Top nav → project CVNTrade → Work packages
Create → type Need
Subject: short title, e.g. "Reach F1=0.75 binary classification"
Custom fields:
need_id = next available CVN-N<nnn> (strictly sequential)
github_issue_url = link to the parent GitHub issue
Description: follow documentation/templates/TEMPLATE_need.md
Save → OpenProject auto-generates the work package ID (ignore it, use need_id for referencing)

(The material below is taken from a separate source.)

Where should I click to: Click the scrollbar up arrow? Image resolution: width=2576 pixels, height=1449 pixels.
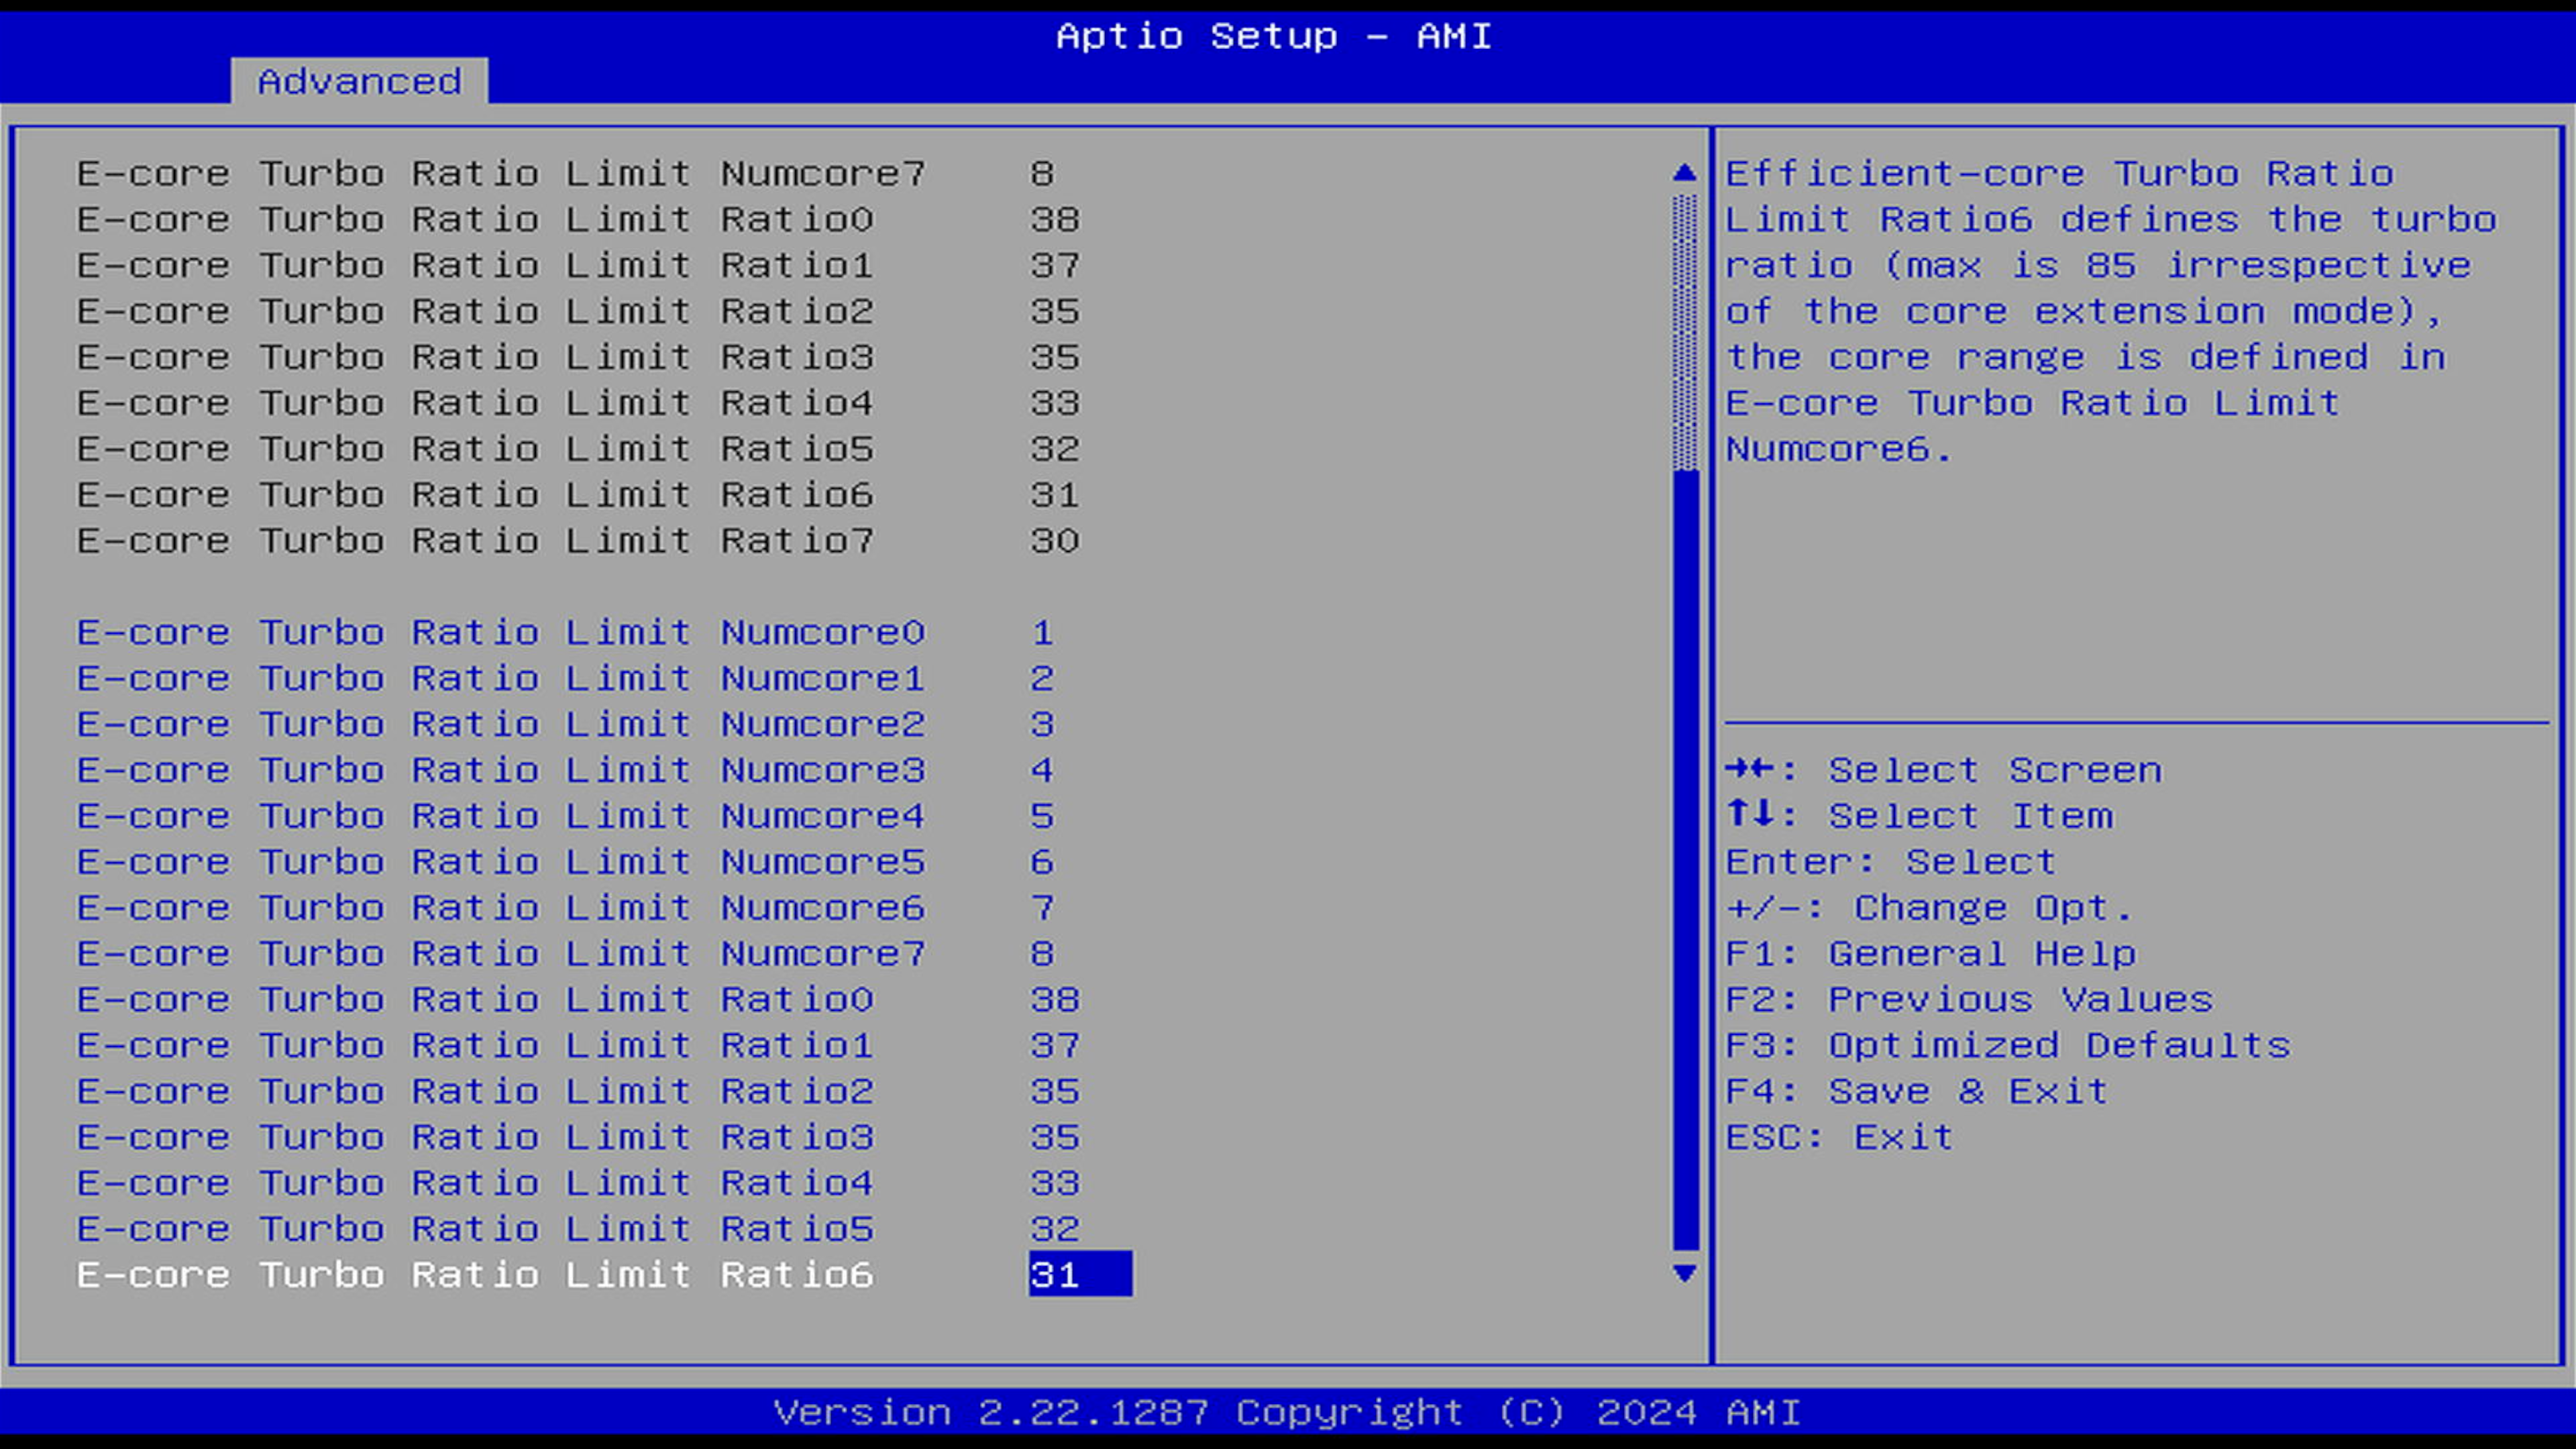(1684, 173)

Create an Epic under a Need¶

Open the Need work package
Relations tab → Add relation → "includes" → New work package
Type Epic, set epic_id = <need_id>-E<letter> (A, B, C… per Need)
Save

Close an Epic¶

Open the Epic
Status → Closed
Fill the epic's Closure section (template §7) in the description
The parent Need's % complete updates automatically

Link a PR to a Story¶

The link is in both directions:

OpenProject side: add GitHub PR URL to the Story's Relations tab
GitHub side: PR body must contain CVN-N<nnn>-US<m> (enforced by Phase 4 CI gate once live)

Create a Release¶

Work packages → Create → type Release
release_id = CVN-R<yyyymmdd>-<n>
Add all closed Epics as "part of" relations
Attach backtest report links (URL or file)
When deploy succeeds, set status → Deployed

Backups¶

OpenProject DB carries all operator-entered data. Losses are unrecoverable without a backup.

If running on a dedicated Scaleway PG instance: daily snapshots are configured at the PG level (7-day retention by default).
If reusing the champollion instance: see infra/helm/openproject/README.md §Backup for the pg_dump CronJob option.